#### [Excerpt]
--------------------------------

People who are employed as shift workers are more prone to numerous health problems from heart attacks to obesity and now a new study finds their risk of severe stroke may be elevated as well.
Statistics show that some 15 million Americans don't work the typical nine-to-five. These are employees (or shift workers), who punch in for graveyard or rotating shifts.
The body is synchronized to night and day by circadian rhythms--24-hour cycles controlled by internal biological clocks that tell our bodies when to sleep, when to eat and when to perform numerous bodily processes. Shift work disrupts this internal clock, note researchers at the Texas A&M College of Medicine in Bryan, Texas
The research team performed an animal study and found that the animals on simulated shift work schedules suffered more severe stroke outcomes, in terms of both brain damage and loss of sensation and limb movement than controls subjects that were on regular 24-hour cycles of day and night.
It’s not the longer hours--or the weird hours--necessarily that is the problem. Instead, it is the change in the timing of waking, sleeping and eating every few days that "unwinds" our body clocks and makes it difficult for them to maintain their natural, 24-hour cycle, according to lead author Dr. David Earnest.
They also found that the male subjects showed much more severe stroke outcomes than the female subjects, which they hypothesized might be a due to a protective effect from estrogen, according to the study, which appears in Endocrinology.

--------------------------------

#### [Dataset entries]
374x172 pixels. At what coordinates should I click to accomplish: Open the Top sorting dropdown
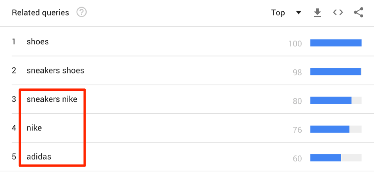[x=278, y=13]
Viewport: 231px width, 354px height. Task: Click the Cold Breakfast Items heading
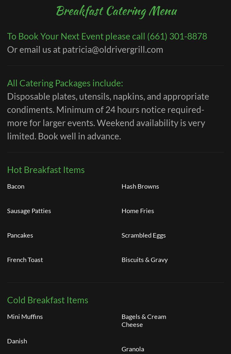tap(48, 300)

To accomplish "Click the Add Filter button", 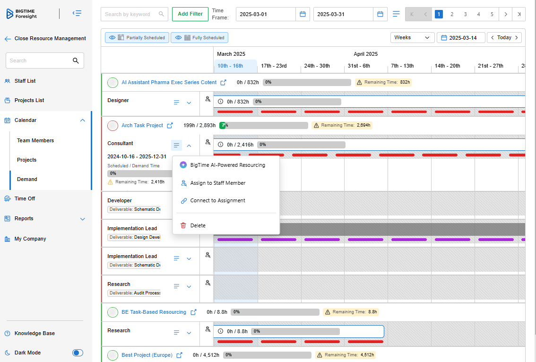I will coord(190,14).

--------------------------------

#### [What needs to be done]
Quote, word for word, the portion of the article on shift work and stroke starting with "People who are" and going on through "or rotating shifts.".

#### [Answer to this exercise]
People who are employed as shift workers are more prone to numerous health problems from heart attacks to obesity and now a new study finds their risk of severe stroke may be elevated as well.
Statistics show that some 15 million Americans don't work the typical nine-to-five. These are employees (or shift workers), who punch in for graveyard or rotating shifts.